Location
- Sutton Road Kirkby-in-Ashfield, Nottinghamshire, NG17 8HP England 53°06′36″N 1°16′13″W﻿ / ﻿53.11011°N 1.27032°W

Information
- Type: Academy
- Motto: Aspire
- Established: 1964
- Department for Education URN: 137981 Tables
- Ofsted: Reports
- Headteacher: Jenny Brown
- Gender: Coeducational
- Age: 11 to 19
- Enrolment: 2,584
- Capacity: 3,146
- Houses: Byron, Chesterfield, Coates, Hargreaves, Trent and Thoroton (former: Darwin and Larwood)
- Colours: Yellow (Byron), Green (Chesterfield), Red (Coates), Purple (Hargreaves), Blue (Trent) and Orange (Thoroton)
- Website: www.ashfield.notts.sch.uk

= Ashfield School, Kirkby-in-Ashfield =

Ashfield School or Ashfield Comprehensive School is a large secondary school with academy status located in Kirkby-in-Ashfield, Nottinghamshire, England, which educates pupils with ages 11–19.

The school has approximately 2,500 students, split into six houses – Trent, Chesterfield, Thoroton, Byron, Hargreaves and Coates. The six houses have students from all year groups except those who are from the sixth form.

The current headteacher of the school is Jenny Brown, who succeeded John Maher in 2025.

== History ==
Built in 1964 as Nottinghamshire's first purpose-built comprehensive school, Ashfield School now has a self-contained 40 acre campus. Facilities include computer suites, an ICT Centre, on-site sports facilities including four gymnasia, tennis courts, all weather sports fields, running track and a swimming pool.
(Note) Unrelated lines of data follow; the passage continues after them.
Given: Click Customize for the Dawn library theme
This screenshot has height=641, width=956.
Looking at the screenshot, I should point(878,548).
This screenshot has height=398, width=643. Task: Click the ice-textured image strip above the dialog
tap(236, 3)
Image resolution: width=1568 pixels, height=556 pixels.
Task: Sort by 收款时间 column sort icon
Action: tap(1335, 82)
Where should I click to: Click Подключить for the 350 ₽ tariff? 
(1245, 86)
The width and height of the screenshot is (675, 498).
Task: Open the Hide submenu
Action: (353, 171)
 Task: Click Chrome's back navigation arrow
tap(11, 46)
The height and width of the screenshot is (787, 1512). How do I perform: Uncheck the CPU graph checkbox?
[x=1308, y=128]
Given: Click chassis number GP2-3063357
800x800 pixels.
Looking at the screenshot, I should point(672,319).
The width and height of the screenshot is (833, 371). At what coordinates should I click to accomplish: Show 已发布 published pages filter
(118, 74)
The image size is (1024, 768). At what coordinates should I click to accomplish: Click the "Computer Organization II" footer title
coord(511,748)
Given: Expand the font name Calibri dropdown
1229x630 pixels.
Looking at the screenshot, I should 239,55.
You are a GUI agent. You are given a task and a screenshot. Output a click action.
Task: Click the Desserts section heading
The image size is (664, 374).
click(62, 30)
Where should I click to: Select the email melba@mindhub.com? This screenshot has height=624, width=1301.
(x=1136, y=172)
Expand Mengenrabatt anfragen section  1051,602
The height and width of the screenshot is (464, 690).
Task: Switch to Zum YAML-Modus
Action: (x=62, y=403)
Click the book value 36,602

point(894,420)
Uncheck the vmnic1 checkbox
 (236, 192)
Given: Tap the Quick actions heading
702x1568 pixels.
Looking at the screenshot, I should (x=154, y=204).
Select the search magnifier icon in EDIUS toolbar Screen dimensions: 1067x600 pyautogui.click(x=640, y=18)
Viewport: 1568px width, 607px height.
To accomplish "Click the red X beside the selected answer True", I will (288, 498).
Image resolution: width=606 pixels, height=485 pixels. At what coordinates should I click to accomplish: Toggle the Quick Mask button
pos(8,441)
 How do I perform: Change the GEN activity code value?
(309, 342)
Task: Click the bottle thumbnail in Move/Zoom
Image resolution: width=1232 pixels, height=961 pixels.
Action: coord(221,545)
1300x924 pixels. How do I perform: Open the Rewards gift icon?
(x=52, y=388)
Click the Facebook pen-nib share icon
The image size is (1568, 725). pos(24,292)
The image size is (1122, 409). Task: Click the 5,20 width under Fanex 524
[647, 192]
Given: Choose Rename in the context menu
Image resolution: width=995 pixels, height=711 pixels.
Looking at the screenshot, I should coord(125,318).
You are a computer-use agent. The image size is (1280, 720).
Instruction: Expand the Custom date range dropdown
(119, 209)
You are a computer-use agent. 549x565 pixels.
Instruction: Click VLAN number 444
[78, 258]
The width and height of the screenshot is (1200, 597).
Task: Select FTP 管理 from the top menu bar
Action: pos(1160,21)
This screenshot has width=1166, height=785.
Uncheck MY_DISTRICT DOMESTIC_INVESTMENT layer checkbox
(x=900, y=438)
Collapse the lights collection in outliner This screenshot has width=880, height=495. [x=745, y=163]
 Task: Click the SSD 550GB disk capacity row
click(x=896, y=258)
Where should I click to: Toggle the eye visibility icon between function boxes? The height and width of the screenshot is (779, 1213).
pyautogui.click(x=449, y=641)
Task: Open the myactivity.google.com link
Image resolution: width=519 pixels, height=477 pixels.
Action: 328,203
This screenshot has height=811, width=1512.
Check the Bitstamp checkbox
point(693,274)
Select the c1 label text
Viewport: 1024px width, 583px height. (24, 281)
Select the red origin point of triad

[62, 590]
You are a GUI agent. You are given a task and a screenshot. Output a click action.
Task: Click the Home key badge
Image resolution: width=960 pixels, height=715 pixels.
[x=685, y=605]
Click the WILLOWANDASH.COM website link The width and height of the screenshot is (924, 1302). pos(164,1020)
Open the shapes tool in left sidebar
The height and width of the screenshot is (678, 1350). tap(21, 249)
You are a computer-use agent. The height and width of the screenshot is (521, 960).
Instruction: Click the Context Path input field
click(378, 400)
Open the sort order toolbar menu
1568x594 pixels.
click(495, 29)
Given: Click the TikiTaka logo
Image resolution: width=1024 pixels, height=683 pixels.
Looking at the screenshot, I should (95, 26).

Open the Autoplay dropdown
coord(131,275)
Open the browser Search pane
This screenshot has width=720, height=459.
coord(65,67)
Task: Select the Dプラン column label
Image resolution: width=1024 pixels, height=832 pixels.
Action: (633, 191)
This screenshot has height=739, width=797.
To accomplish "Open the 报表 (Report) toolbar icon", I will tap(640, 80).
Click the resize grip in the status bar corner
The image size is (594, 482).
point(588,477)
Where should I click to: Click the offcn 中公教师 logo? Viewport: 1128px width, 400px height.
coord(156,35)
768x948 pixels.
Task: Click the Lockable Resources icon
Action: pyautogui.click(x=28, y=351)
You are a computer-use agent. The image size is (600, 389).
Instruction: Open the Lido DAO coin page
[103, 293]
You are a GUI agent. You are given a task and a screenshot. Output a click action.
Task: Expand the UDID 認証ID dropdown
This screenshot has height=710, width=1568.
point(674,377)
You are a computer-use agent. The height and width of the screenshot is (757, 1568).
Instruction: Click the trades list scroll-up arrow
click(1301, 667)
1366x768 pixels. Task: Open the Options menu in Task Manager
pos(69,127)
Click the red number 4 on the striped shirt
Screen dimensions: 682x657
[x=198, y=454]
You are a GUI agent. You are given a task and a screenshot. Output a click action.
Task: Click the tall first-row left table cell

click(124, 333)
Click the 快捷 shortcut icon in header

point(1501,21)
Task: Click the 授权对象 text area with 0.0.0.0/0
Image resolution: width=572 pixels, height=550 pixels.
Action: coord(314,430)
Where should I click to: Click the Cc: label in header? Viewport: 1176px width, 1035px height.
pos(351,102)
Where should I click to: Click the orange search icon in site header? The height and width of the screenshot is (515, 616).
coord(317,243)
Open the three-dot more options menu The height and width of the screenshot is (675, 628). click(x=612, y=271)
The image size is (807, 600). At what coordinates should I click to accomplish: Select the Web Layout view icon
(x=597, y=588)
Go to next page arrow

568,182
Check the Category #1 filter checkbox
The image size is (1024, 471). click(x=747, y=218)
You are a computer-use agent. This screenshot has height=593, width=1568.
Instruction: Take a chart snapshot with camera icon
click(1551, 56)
Other resources on-site include music studios, a tiered theatre and drama complex, photographic darkroom, print making and ceramics studios, fifteen science laboratories, a business centre, a CAD/CAM centre, library and careers library.

In 2007, the sixth form (Post 16) centre opened, with a large cafeteria-like area, and over 30 classrooms, for both A Level and vocational studies.

2012 saw the closure of the music block next to the sixth form centre. This was replaced in 2013 by the Resource Centre, an extension of the sixth form which includes 3 classrooms (with walls that can slide to create one large room) and a library/study area. The latter is exclusive to sixth form students.

A new drama/music block was built in late 2012, between the science and maths blocks, as the previous block had been removed to make way for the Resource Centre.

Summer 2020 saw an extension onto one of the science blocks, which saw the addition of 3 new science classrooms.

== Ashfield Skills Centre (ASC) ==
The Ashfield Skills Centre is a £7.1million project which delivers six learning environments. The centre includes:
- Eight vocational units equipped to industry standard specification to mimic an industrial or commercial context. Course content and delivery are provided by industrial and commercial training providers in textiles, business, child care, health and beauty and ICT.
- Three industrial units: deliver vocational courses in construction, plumbing, automotive, electrical, catering and hospitality courses delivered by industrial training providers RAC, Carillion and Charnwood.
- Resource Centre: built in 2013, this million pound extension offers a study area for all sixth form students.

== Notable alumni ==

- Lee Anderson, Reform UK MP and former Deputy Chairman of the Conservative Party.
- Chris Gascoyne, actor.
- James Graham, playwright and screenwriter.
- Oliver Hynd, a Paralympic swimmer, with a gold medal in the 400m freestyle at the 2016 Summer Olympics
- Sam Hynd, a former Paralympic swimmer.